| First Author | Nakao A | Year | 1999 |
| Journal | J Clin Invest | Volume | 104 |
| Issue | 1 | Pages | 5-11 |
| PubMed ID | 10393693 | Mgi Jnum | J:56152 |
| Mgi Id | MGI:1340161 | Doi | 10.1172/JCI6094 |
| Citation | Nakao A, et al. (1999) Transient gene transfer and expression of Smad7 prevents bleomycin-induced lung fibrosis in mice. J Clin Invest 104(1):5-11 |
| abstractText | TGF-beta plays an important role in lung fibrosis, which is a major cause of suffering and death seen in pulmonary disease. Smad7 has been recently identified as an antagonist of TGF-beta signaling. To investigate whether this novel molecule can be exploited for therapy of lung fibrosis, we determined the effect of exogenous Smad7, introduced by a recombinant human type 5 adenovirus vector, on bleomycin-induced lung fibrosis in mice.
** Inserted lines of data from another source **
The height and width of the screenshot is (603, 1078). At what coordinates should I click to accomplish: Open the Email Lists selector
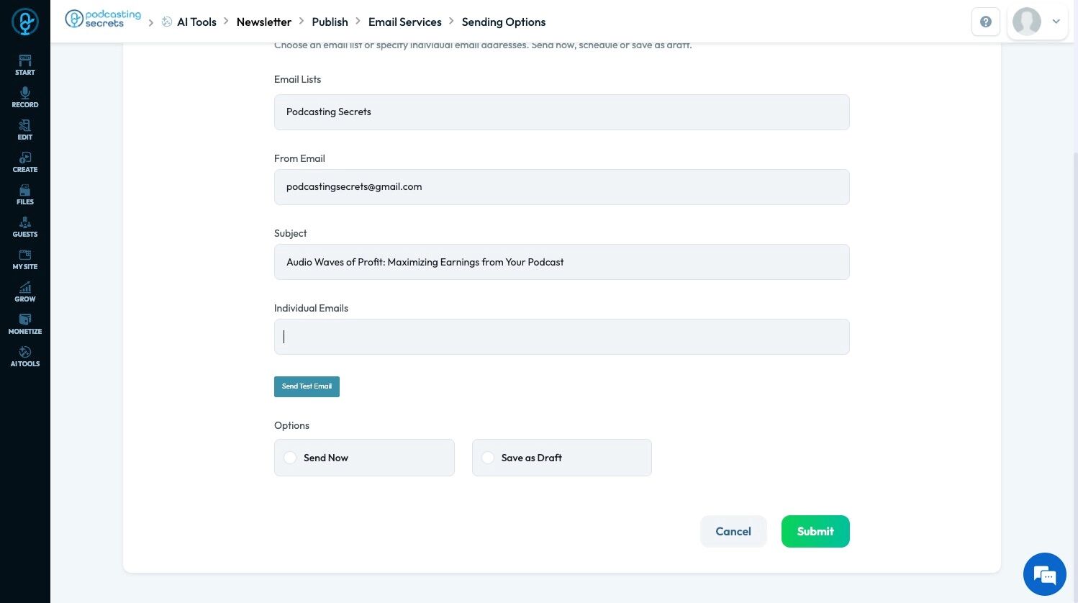(561, 112)
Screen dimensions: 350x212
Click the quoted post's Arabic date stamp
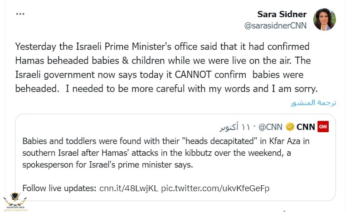[238, 126]
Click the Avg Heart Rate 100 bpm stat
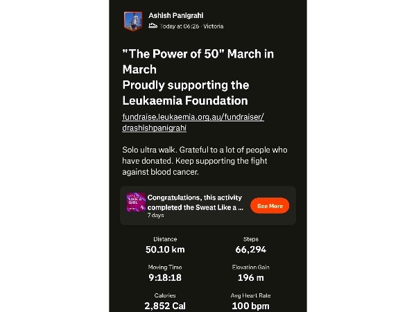Viewport: 416px width, 312px height. (250, 301)
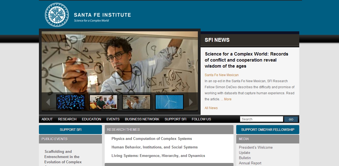Open the President's Welcome media link
339x166 pixels.
coord(256,148)
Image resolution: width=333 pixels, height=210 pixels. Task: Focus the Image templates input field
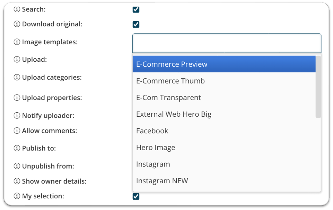click(x=227, y=43)
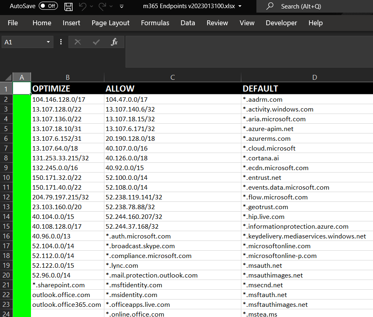Open the Insert Function dialog via fx icon
This screenshot has width=373, height=317.
[114, 42]
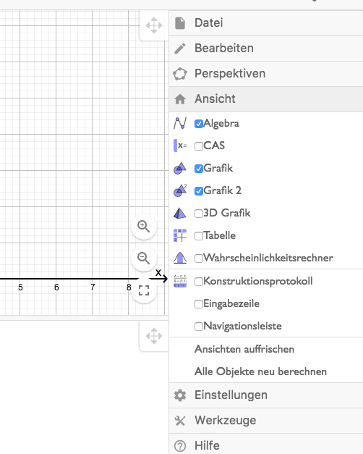Expand the Einstellungen section
The width and height of the screenshot is (363, 454).
pyautogui.click(x=266, y=395)
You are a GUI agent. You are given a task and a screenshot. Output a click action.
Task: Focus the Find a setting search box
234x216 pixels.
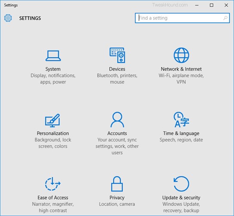click(x=182, y=18)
C57BL/6 mice with bleomycin-induced lungs received an intratracheal injection of a recombinant adenovirus carrying mice Smad7 cDNA. These mice demonstrated suppression of type I precollagen mRNA, reduced hydroxyproline content, and no morphological fibrotic responses in the lungs when compared with mice administered adenovirus carrying Smad6 cDNA. In addition, we found that expression of Smad7 transgene blocked Smad2 phosphorylation induced by bleomycin in mouse lungs. These data indicated that gene transfer of Smad7 (but not Smad6) prevented bleomycin-induced lung fibrosis, suggesting that Smad7 may have applicability in the treatment of pulmonary fibrosis. |